Madonna has said she is "saddened" by criticism of her charity work in Malawi, and branded an attack on her by the country's president "ridiculous".
The singer, who has adopted two children from the southern African country, was accused of exaggerating her contribution to Malawi and demanding special treatment during a visit there last week.
The statement, from the office of President Joyce Banda, said Madonna has wanted special treatment and criticised her charity work, which focuses on schoolbuilding projects.
It said: "Kindness, as far as its ordinary meaning is concerned, is free and anonymous. If it can't be free and silent, it is not kindness, it is something else. Blackmail is the closest it becomes."
The singer said she would "continue to follow through on my commitment to help educate the children of Malawi".

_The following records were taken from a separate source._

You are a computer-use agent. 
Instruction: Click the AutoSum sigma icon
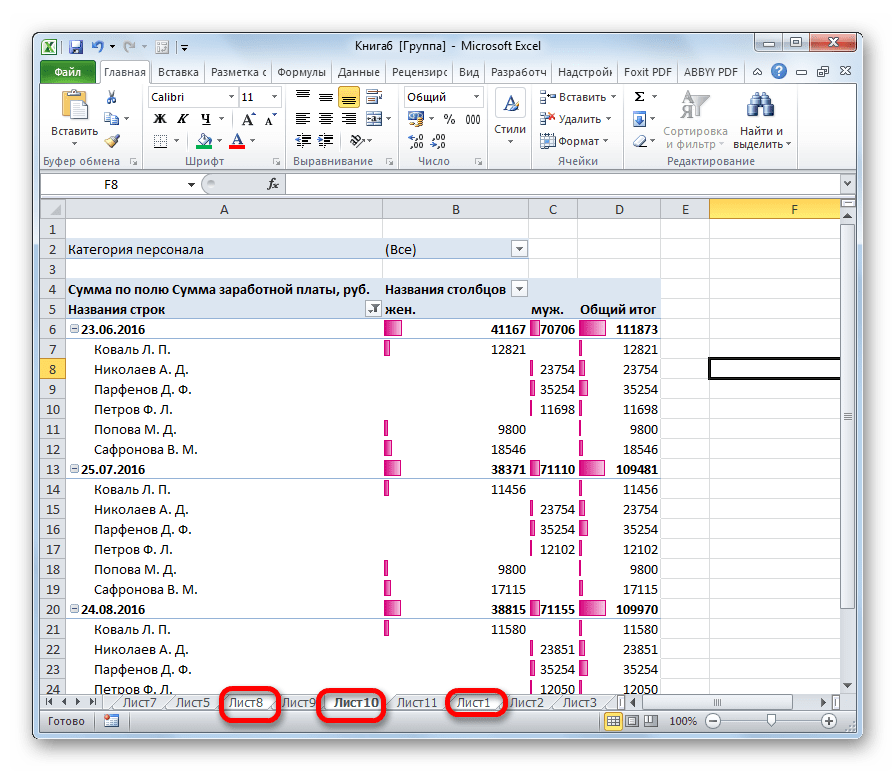tap(639, 97)
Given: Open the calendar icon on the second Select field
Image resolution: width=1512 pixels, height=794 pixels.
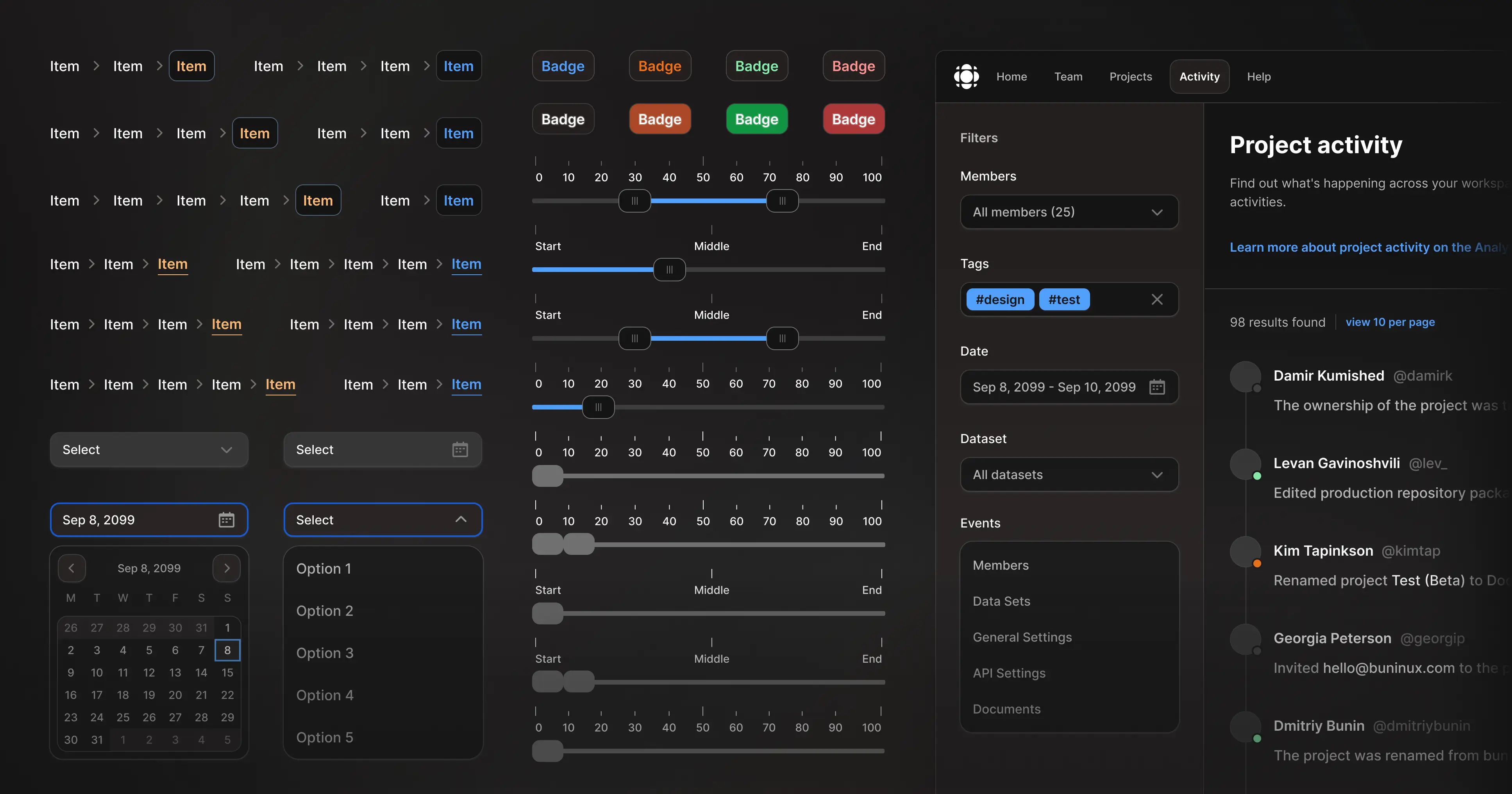Looking at the screenshot, I should pyautogui.click(x=460, y=449).
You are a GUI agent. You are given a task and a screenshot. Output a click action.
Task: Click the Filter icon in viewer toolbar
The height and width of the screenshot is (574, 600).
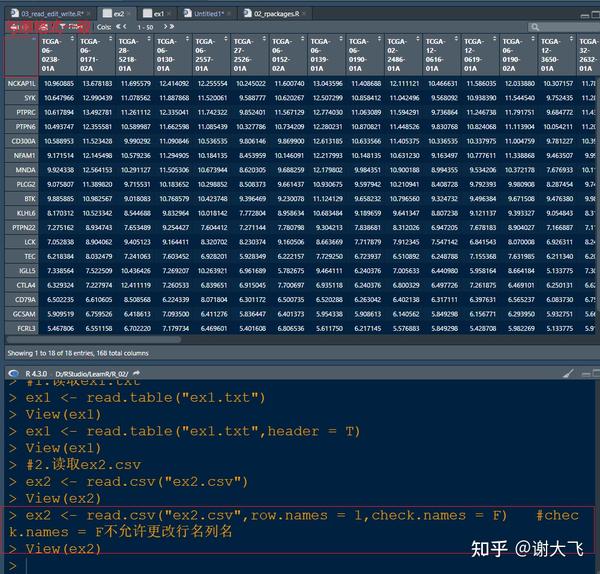point(72,27)
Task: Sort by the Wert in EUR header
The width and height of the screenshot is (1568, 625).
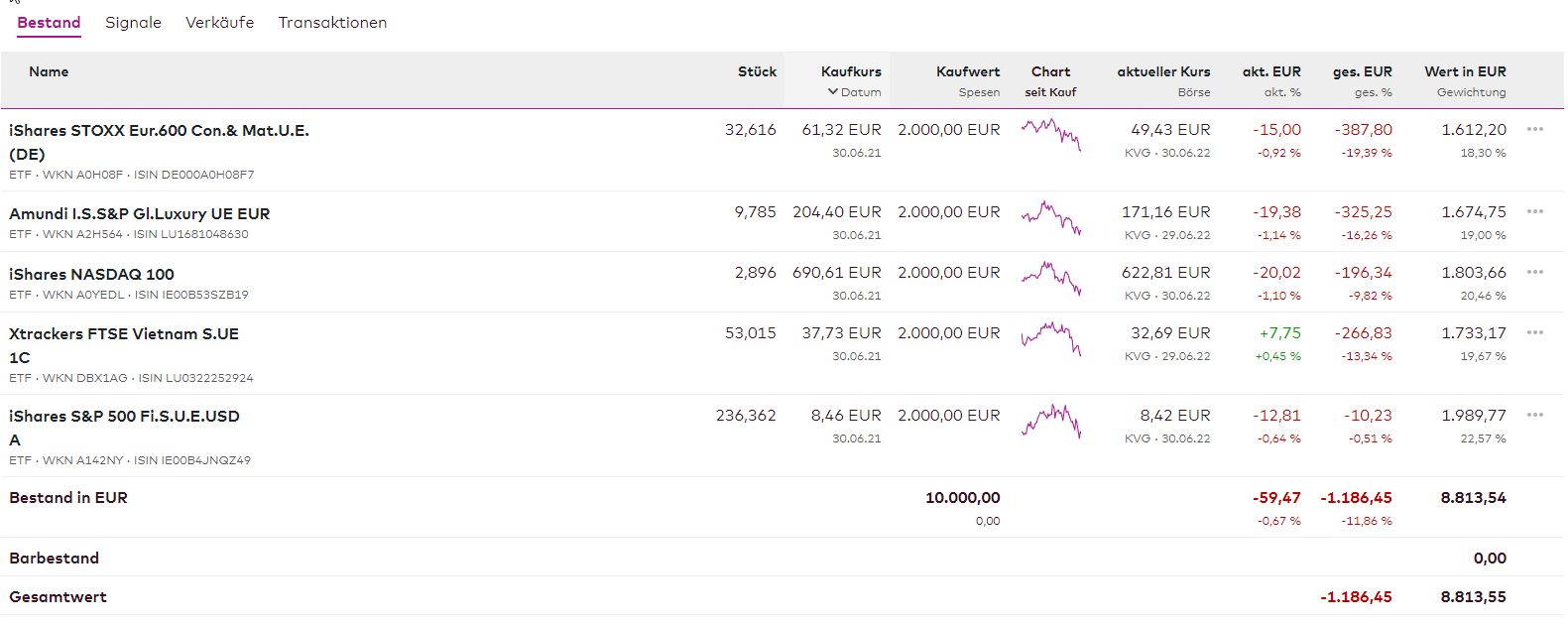Action: tap(1465, 72)
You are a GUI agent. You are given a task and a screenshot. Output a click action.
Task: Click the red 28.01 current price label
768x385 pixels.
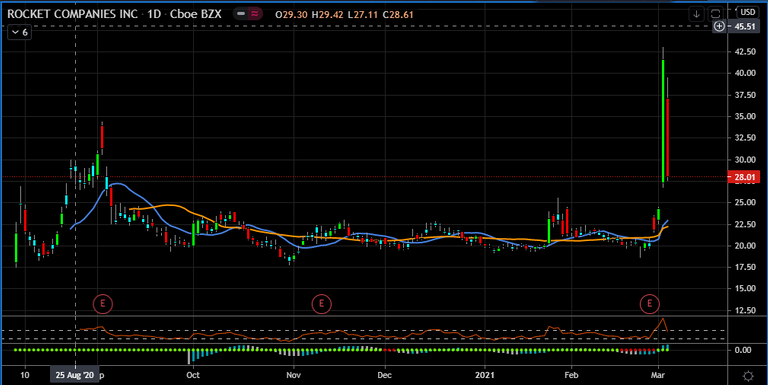pos(744,177)
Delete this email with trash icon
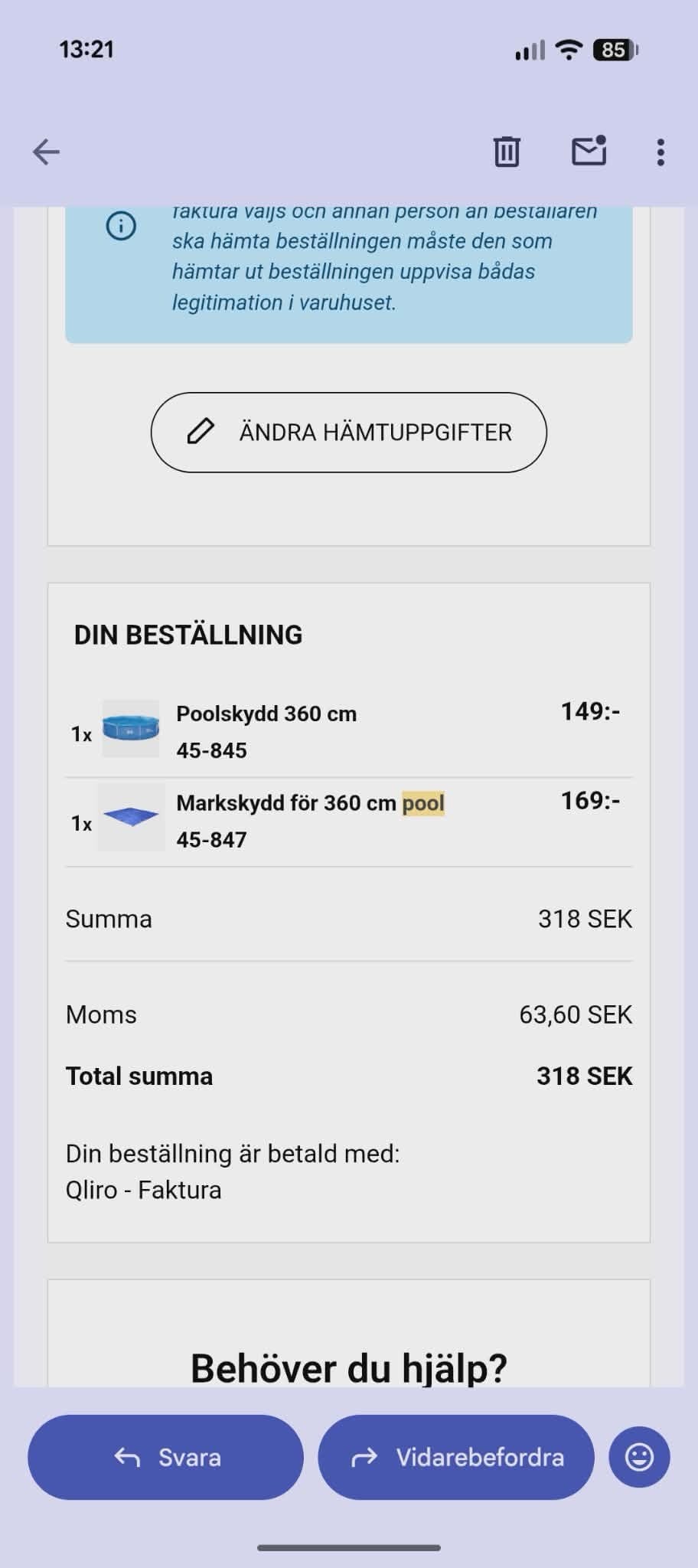698x1568 pixels. click(506, 152)
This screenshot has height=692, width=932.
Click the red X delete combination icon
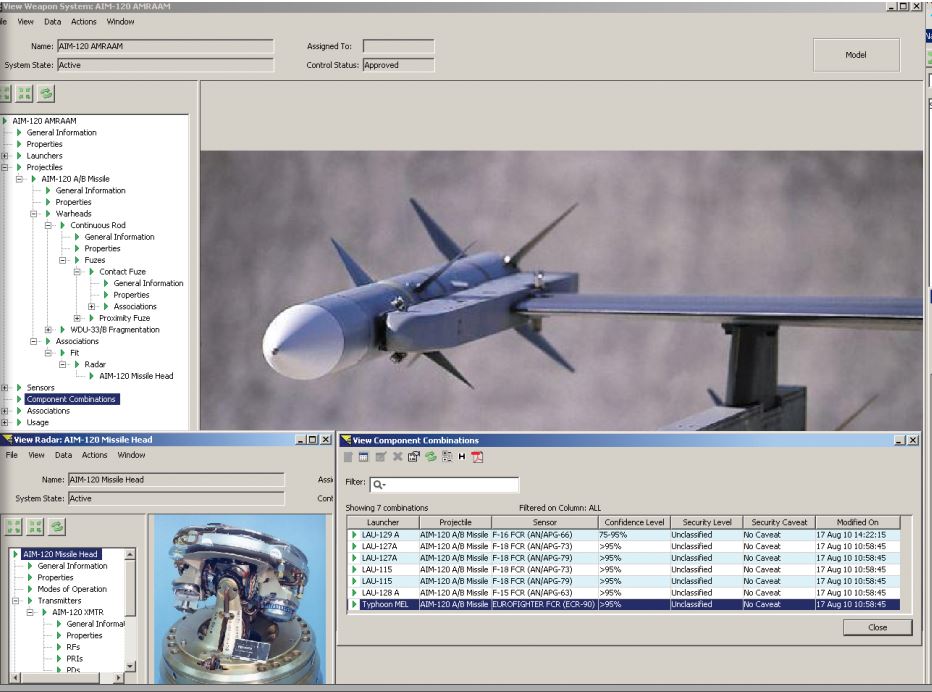click(396, 456)
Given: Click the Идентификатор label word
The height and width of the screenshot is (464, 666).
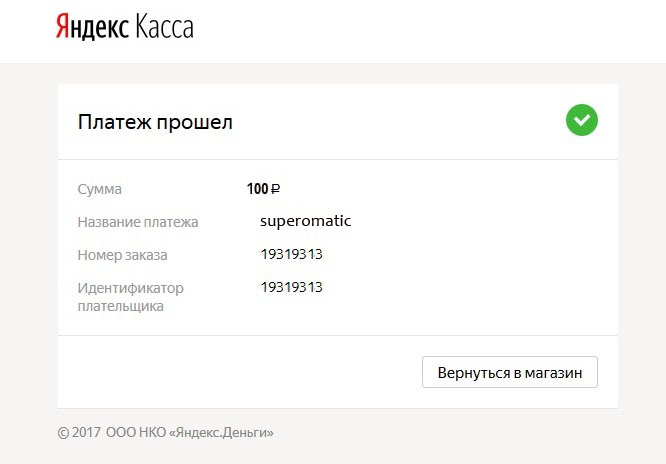Looking at the screenshot, I should click(130, 288).
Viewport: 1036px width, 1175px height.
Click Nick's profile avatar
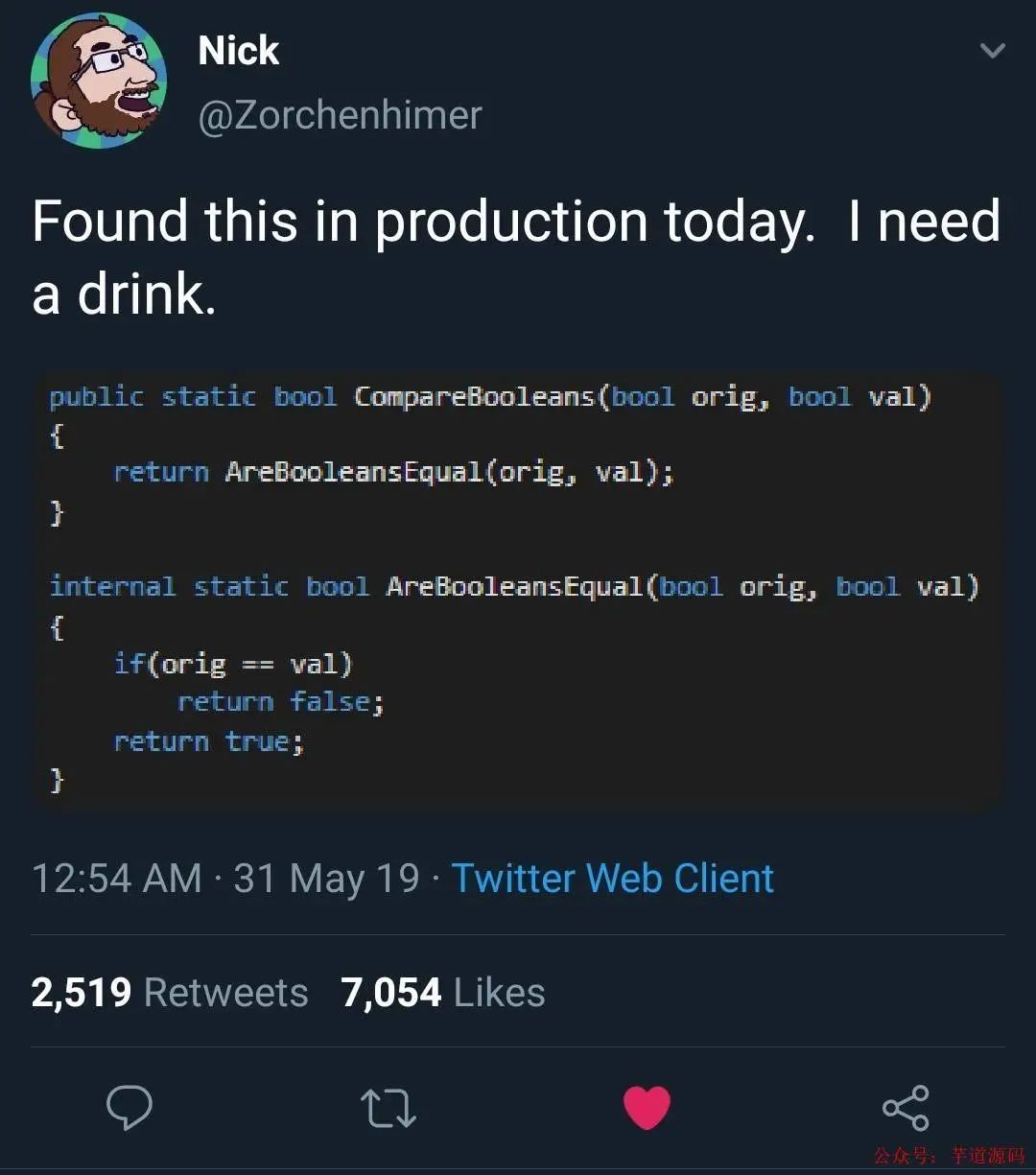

She added: "I'm saddened that Malawi's president has chosen to release lies about what we've accomplished, my intentions, how I personally conducted myself while visiting Malawi and other untruths. I have no intentions of being distracted by these ridiculous allegations.
"I came to Malawi seven years ago with honourable intentions. I returned earlier this month to view the new schools we built. I did not ever ask or demand special treatment at the airport or elsewhere during my visit. I will not be distracted or discouraged by other people's political agendas. I made a promise to the children of Malawi and I am keeping that promise".
A spokeswoman for the singer suggested the criticism was inspired by the removal of the president's sister from her role heading Madonna's humanitarian organisation in the country.